Please swap "Screen dimensions" for "Screen size" in the lines below and leave everything else unchanged.

*Word and element location data*:
• • •

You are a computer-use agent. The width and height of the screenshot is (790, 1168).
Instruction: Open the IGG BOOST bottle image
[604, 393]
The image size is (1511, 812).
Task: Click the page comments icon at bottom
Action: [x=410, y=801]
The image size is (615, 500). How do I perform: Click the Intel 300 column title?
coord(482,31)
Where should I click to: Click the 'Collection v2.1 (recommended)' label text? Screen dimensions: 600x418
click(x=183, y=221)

• • •

*Solution*:
You are a computer-use agent. The width and height of the screenshot is (790, 1168).
Instruction: Open the IGG BOOST bottle image
[604, 393]
The image size is (1511, 812).
Task: Click the page comments icon at bottom
Action: [x=410, y=801]
The image size is (615, 500). How do I perform: Click the Intel 300 column title?
coord(482,31)
Where should I click to: Click the 'Collection v2.1 (recommended)' label text? Screen size: 600x418
click(x=183, y=221)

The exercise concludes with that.